The Camunda Helm chart can be deployed to OpenShift with a few modifications, primarily revolving around your desired security context constraints.
Non-root SCCs
If you intend to deploy Camunda 8 while restricting applications from running as root (e.g., using the nonroot built-in SCCs), you'll need to configure each pod and container to run as a non-root user. For example, when deploying Zeebe using a stateful set, you would include the following YAML, replacing 1000 with the desired user ID:
spec:
template:
spec:
securityContext:
runAsUser: 1000
containers:
securityContext:
runAsUser: 1000
As the container user in OpenShift is always part of the root group, defining a fsGroup for any Camunda 8 application pod security context is unnecessary.

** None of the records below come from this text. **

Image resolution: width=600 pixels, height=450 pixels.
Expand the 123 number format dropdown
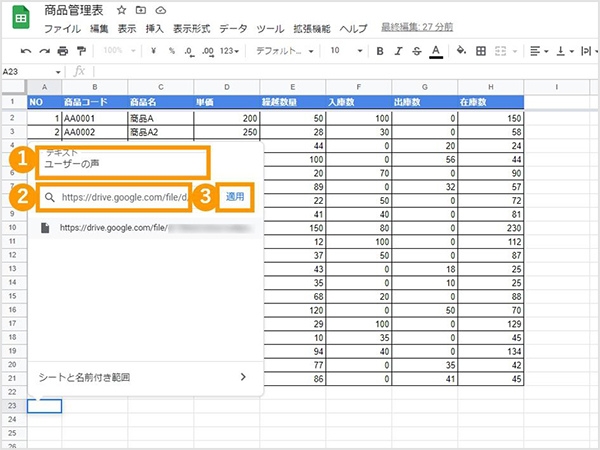point(229,51)
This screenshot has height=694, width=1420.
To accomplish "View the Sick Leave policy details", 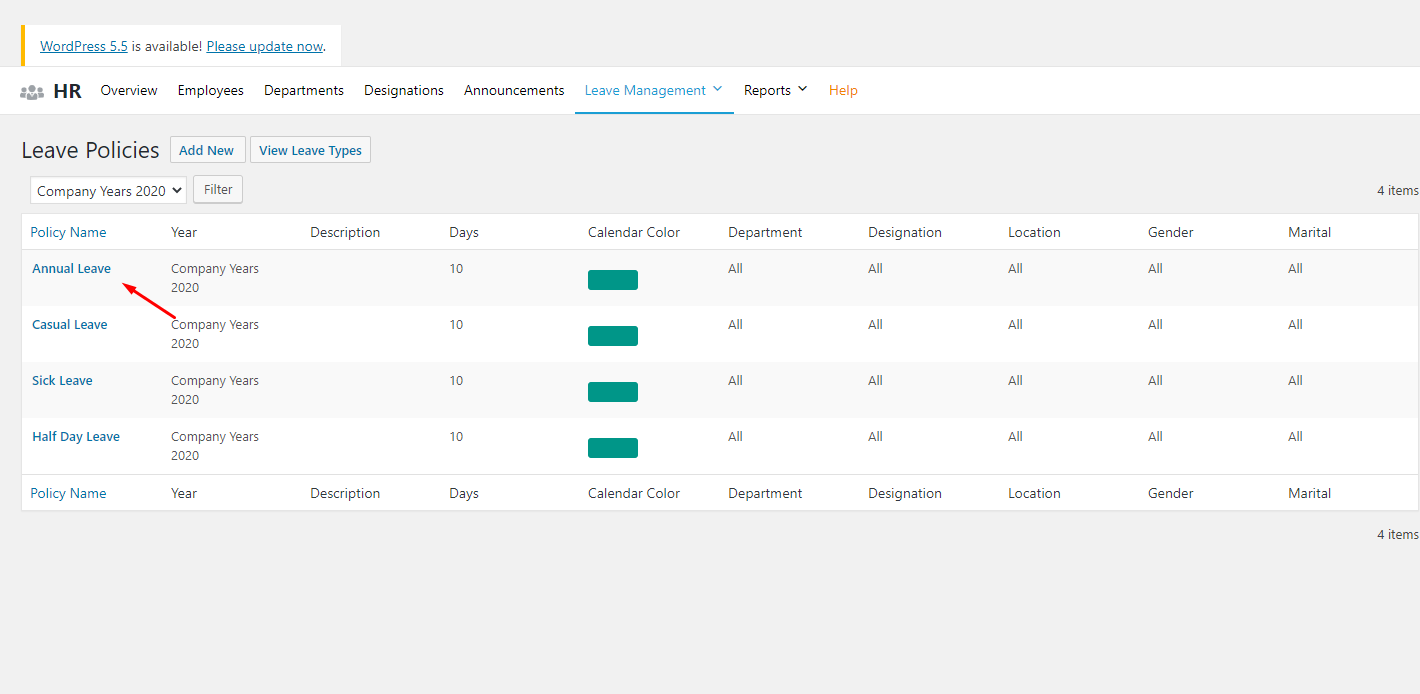I will tap(62, 380).
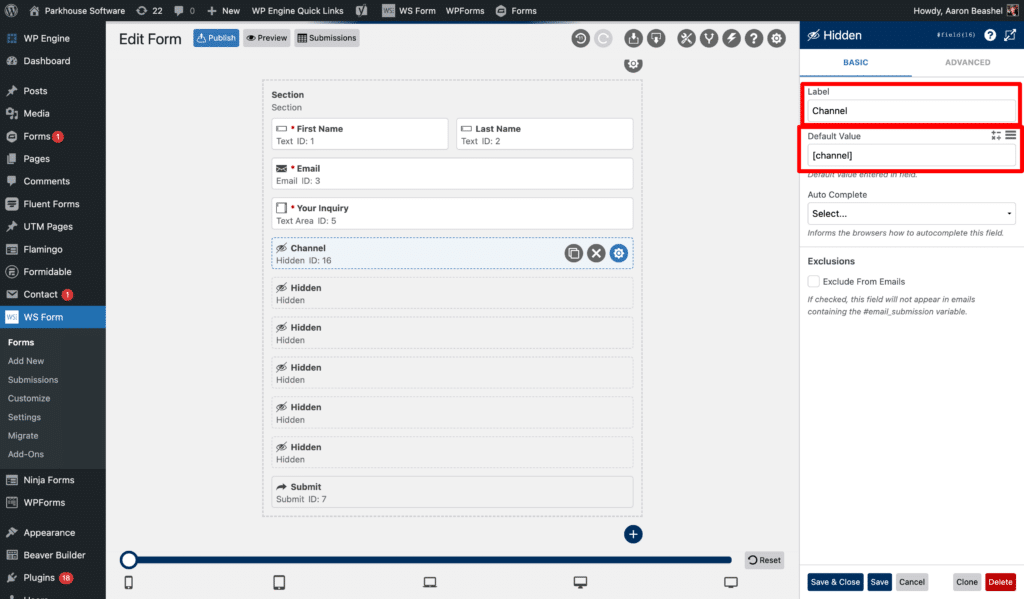The image size is (1024, 599).
Task: Add a new field with the plus icon
Action: [633, 534]
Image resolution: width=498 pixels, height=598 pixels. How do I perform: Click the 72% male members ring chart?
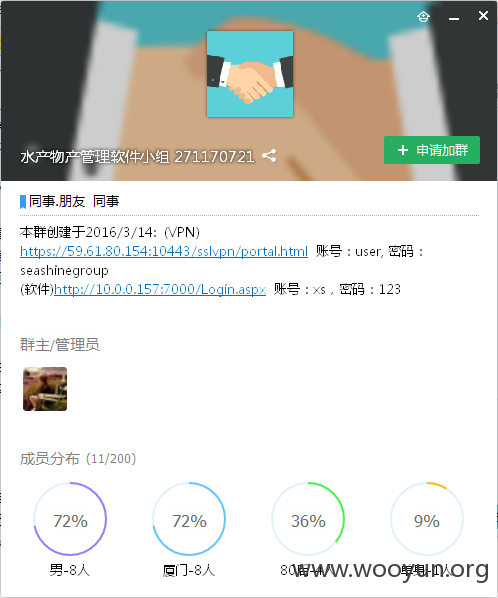click(x=70, y=519)
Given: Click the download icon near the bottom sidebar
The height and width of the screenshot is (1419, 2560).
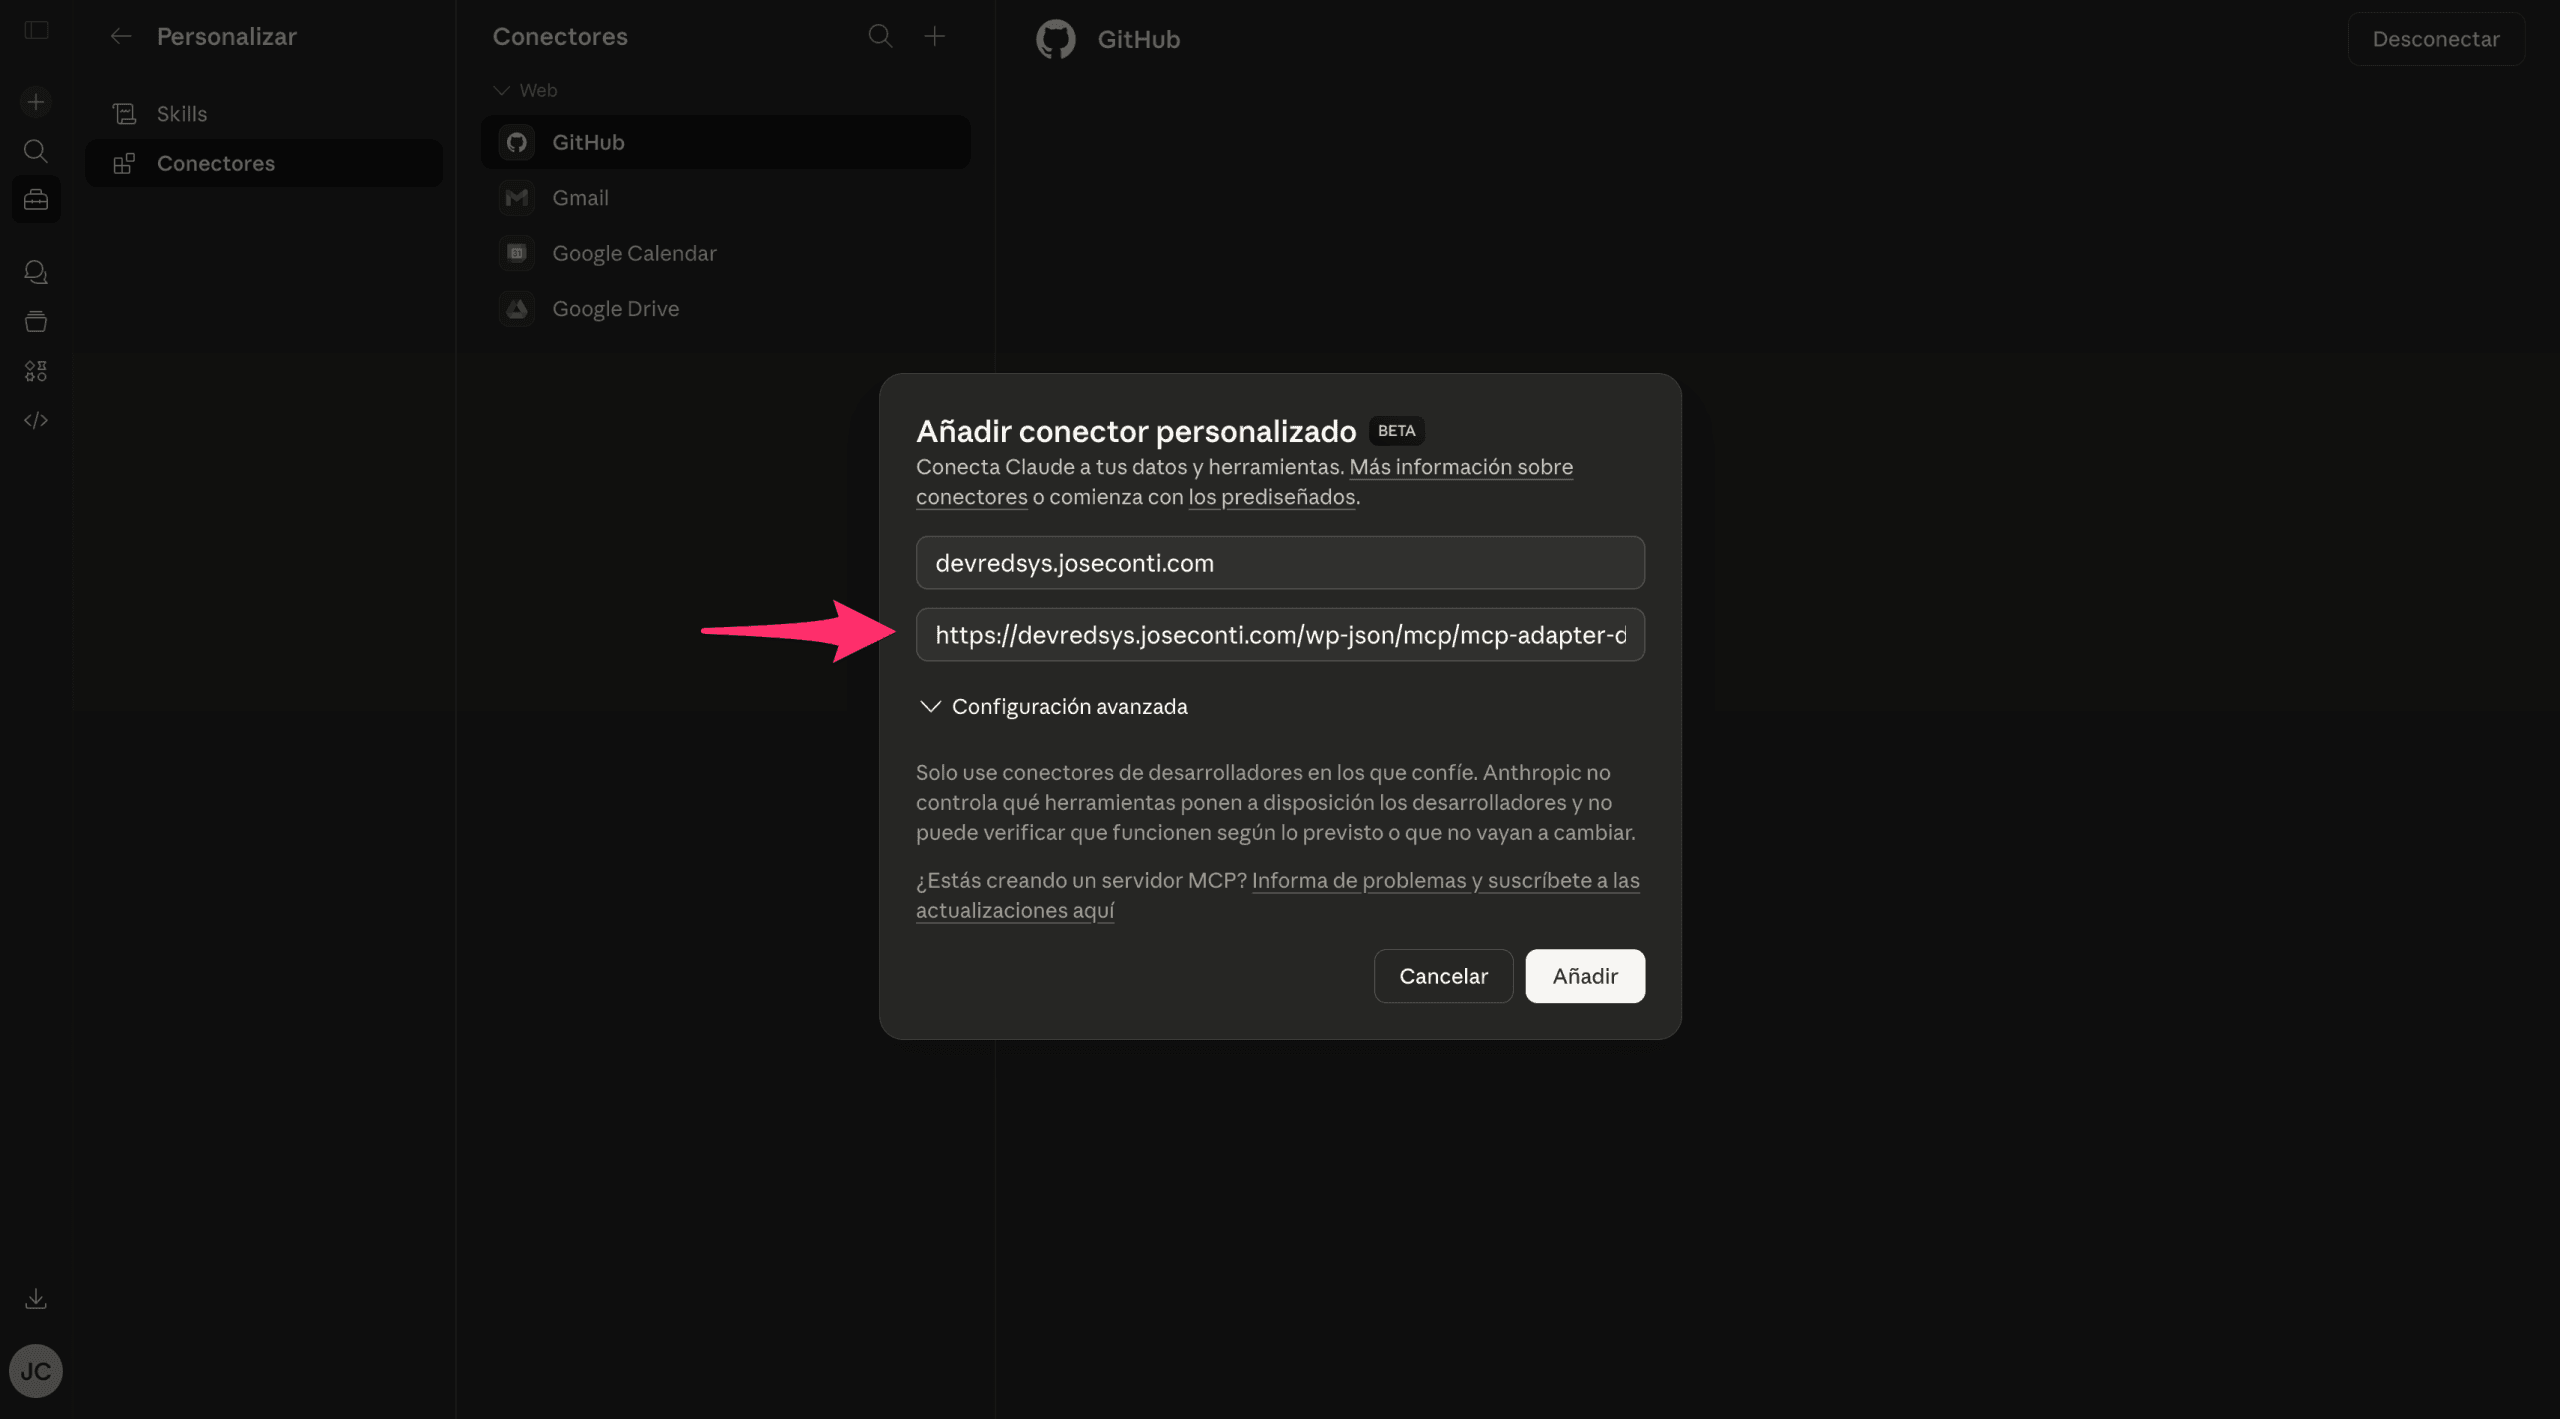Looking at the screenshot, I should pyautogui.click(x=36, y=1297).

This configuration is necessary for all Camunda 8 applications, as well as related ones (e.g., Keycloak, PostgreSQL, etc.). It's particularly crucial for stateful applications that will write to persistent volumes, but it's also generally a good security practice.
Permissive SCCs
If you deploy Camunda 8 (and related infrastructure) with permissive SCCs out of the box, there's nothing specific for you to configure. Here, permissive SCCs refer to those where the strategy for RunAsUser is defined as RunAsAny (including root).
Writing pod permissions for logs
OpenShift security policies often restrict writing to files within containers. This can cause Camunda pods to fail to write to the filesystem, which is typically required for writing log in files.
Instead, we configure the environment to output logs to stdout and stderr only, which are supported by OpenShift logging infrastructure.
For Camunda components (except Identity), this can be done by setting the environment variable in the chart values:
zeebe/tasklist/operate/etc:
env:
- name: CAMUNDA_LOG_FILE_APPENDER_ENABLED
value: "false"
This will disable the file appender and ensure logs are visible via the container's log output.